WRITTEN PROBLEM:
Rewrite as a JSON list of strings everything from the line containing "This screenshot has height=900, width=1212." down to the line containing "Looking at the screenshot, I should 124,85.", one string per line and blank lines left out.

DATA FOR THE TASK:
--------------------------------------------------

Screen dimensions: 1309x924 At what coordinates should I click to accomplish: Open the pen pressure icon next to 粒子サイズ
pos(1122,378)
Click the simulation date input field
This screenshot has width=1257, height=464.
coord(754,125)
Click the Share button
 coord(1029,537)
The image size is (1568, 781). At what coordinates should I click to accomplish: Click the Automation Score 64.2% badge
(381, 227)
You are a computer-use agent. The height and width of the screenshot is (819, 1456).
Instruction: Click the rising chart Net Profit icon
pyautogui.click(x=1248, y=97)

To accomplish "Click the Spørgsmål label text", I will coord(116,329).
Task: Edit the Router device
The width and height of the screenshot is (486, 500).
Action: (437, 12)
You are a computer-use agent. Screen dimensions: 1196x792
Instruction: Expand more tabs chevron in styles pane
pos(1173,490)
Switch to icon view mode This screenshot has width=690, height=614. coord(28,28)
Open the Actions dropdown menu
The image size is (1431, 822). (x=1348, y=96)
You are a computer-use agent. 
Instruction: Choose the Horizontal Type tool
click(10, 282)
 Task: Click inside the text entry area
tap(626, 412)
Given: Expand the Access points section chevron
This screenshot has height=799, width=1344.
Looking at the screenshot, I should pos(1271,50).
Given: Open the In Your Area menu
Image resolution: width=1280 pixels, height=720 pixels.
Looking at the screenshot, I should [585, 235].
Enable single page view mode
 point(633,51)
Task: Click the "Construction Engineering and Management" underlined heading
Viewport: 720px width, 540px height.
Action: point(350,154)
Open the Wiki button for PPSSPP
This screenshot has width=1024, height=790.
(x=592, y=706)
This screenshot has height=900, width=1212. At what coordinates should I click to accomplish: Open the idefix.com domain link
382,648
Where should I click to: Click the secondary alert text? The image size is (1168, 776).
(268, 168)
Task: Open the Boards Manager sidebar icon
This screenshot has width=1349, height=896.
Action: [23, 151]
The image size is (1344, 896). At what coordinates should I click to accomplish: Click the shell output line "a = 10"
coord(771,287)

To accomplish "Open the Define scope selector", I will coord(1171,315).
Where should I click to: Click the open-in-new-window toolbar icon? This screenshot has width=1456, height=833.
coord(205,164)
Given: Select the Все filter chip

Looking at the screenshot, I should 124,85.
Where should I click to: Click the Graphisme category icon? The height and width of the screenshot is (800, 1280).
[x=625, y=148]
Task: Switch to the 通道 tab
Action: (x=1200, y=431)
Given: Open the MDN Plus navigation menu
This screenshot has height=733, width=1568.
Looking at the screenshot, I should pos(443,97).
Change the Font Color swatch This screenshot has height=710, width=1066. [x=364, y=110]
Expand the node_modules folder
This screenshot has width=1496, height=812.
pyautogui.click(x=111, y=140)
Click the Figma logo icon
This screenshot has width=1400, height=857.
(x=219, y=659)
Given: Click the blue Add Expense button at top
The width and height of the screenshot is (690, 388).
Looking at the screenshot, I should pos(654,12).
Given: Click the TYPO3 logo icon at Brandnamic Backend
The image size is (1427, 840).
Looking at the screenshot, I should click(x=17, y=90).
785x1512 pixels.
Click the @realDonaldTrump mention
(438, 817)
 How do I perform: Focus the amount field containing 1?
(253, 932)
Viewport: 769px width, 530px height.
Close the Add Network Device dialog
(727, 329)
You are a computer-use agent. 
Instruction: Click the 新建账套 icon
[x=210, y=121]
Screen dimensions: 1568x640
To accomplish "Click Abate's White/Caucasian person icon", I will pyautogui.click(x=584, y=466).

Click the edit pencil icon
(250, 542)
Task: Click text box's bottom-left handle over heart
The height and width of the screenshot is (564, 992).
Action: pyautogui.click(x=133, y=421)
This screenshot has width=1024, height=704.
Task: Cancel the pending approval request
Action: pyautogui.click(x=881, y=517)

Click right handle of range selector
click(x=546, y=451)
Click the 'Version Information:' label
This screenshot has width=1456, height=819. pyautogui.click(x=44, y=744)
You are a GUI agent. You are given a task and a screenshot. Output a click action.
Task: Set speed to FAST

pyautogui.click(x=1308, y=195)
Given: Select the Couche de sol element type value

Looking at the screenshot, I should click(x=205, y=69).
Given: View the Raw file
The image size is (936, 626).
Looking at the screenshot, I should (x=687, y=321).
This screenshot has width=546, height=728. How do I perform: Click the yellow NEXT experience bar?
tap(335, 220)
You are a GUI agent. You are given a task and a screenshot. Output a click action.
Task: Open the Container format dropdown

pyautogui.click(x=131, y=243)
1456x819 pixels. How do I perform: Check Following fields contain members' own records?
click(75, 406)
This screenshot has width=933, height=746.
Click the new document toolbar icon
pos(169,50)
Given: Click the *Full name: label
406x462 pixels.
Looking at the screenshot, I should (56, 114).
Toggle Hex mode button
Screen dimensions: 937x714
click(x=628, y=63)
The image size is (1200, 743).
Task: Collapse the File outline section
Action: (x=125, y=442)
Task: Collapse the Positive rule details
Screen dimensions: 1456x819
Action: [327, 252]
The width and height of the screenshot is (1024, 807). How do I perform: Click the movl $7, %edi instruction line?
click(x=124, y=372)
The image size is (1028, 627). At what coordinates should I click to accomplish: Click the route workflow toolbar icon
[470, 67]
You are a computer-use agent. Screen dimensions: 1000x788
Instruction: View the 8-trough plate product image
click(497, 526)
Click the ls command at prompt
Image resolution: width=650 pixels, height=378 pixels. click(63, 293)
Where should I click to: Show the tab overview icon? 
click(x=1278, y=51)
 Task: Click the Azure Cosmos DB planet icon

--------------------------------------------------

RESULT:
[
  "This screenshot has height=900, width=1212. At what coordinates should I click to accomplish: Open the idefix.com domain link",
  "382,648",
  "Where should I click to: Click the secondary alert text? The image size is (1168, 776).",
  "(268, 168)",
  "Task: Open the Boards Manager sidebar icon",
  "This screenshot has width=1349, height=896.",
  "Action: [23, 151]",
  "The image size is (1344, 896). At what coordinates should I click to accomplish: Click the shell output line \"a = 10\"",
  "coord(771,287)",
  "To accomplish \"Open the Define scope selector\", I will coord(1171,315).",
  "Where should I click to: Click the open-in-new-window toolbar icon? This screenshot has width=1456, height=833.",
  "coord(205,164)",
  "Given: Select the Все filter chip",
  "Looking at the screenshot, I should 124,85."
]